Small businesses are about to get their own voice in an Occupy Wall Street-style revolution against credit card interchange rates. And they won't even need to bring a tent.

Interchange isn't exactly at the top of most consumers' minds. But it sure is top-of-mind for small businesses owners. The second a card gets swiped, a seller knows that they're kissing up to 10 percent of their sales-price goodbye. It's a cost of doing business that's so ingrained into our economy that most small businesses just grin and bear it. Small businesses either eat the costs of processing a credit card—or pass them on to the consumer. Either way, it's friction that sucks money out of the economy to the tune of $50 billion a year.

What if I said that a shift was just around the corner that would force this interchange rate to zero? Sounds crazy, right?

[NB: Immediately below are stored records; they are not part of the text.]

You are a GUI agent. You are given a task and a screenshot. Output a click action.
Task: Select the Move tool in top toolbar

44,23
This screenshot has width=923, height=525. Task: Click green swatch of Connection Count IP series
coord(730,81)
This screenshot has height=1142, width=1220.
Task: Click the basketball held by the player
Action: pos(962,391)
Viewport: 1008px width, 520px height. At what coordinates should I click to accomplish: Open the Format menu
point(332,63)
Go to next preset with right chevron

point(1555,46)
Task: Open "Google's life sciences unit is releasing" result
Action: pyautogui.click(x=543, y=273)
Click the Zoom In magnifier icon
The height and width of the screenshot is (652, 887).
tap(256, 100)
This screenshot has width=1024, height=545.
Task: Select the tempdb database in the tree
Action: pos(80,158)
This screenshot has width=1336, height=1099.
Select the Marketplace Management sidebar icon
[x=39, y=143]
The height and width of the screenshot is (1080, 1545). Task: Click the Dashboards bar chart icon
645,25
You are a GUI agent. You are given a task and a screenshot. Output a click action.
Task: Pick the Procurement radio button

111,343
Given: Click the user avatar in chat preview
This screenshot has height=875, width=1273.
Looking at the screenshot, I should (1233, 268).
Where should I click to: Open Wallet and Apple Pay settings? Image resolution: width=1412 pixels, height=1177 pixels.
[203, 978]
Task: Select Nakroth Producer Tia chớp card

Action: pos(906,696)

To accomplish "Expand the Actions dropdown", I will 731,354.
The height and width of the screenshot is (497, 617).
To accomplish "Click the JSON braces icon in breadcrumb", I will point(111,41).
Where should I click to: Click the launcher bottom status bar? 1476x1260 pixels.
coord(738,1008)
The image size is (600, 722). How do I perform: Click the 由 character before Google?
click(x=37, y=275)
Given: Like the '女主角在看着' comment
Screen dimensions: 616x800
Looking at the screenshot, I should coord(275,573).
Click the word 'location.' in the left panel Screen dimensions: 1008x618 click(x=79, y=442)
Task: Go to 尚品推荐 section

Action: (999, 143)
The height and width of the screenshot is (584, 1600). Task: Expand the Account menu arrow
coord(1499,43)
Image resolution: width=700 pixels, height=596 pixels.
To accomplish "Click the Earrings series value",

But think about other awesomely crazy questions that ended up coming to fruition, like, "Can we put a man on the moon?" or "Will Burt Reynolds ever shave his mustache?" Both happened. 'Nuff said.

"Can we put a man on the moon?" or "Will Burt Reynolds ever shave his mustache?" Both happened. 'Nuff said.

Over the last 30 years interchange rates have only risen. So what's this shift that causes them to drop? This shift is that we're moments away from stopping thinking about money as paper or plastic (or even phones), and starting to think of it as information. Before Al Gore, um, invented the Internet, we never imagined information would flow so freely. But as soon as the friction was removed from information-transfer, a new economy emerged that totally changed the way we do business.

The same shift will happen when we consider money to be just another medium of information. And it will fundamentally change the way banks and credit card companies do business.

There are two elements driving this transition to interchange zero: 1) Technology driving fees down and 2) Information driving revenue up. Here's a breakdown.

Costs Go Down (due to technology): There are literally hundreds of companies working on next-gen payment methods that are faster, lighter and more secure. Many of these new methods are compelling and shiny to consumers (ready to pay with your phone and leave your wallet at home?) but the really fascinating part of the shift is that these new methods are more efficient and less expensive for businesses. When businesses begin to adopt a technology that costs less than credit cards, the banks will need to shift to become more competitive. This is a good thing because it not only drives innovation in the payments sector, but also saves small businesses money.

Revenue Goes Up (due to information): We all know that information's as good as gold, but when money is information, then every transaction becomes a treasure trove of customer insight. As money digitizes, small businesses will get to know their customers better. They'll be able to leverage this data to make more money off each customer and each transaction. Open at the right times, expand to the right locations, stock the right goods. And that's just the beginning. Seeds of game dynamics (or strategies from the playbook of games) are starting to make it into the transactional space to accelerate the usage of this newfound information. Things like "smart" loyalty cards and daily deals to incentivize customers to come (or come back).

The payment ecosystem is in an unparalleled position to combine mechanics such as these with the information in each transaction. In doing so, they have a unique opportunity to do more than just process payments, but actually help small businesses thrive.

The shift to interchange zero is a technological certainty and the existing players have a unique opportunity to lead the charge, rather than react as it happens. If they do, then they'll be a shining example to other industries (music, TV, print) on how to handle changing technologies.

If they don't, well, like they always say "shift happens."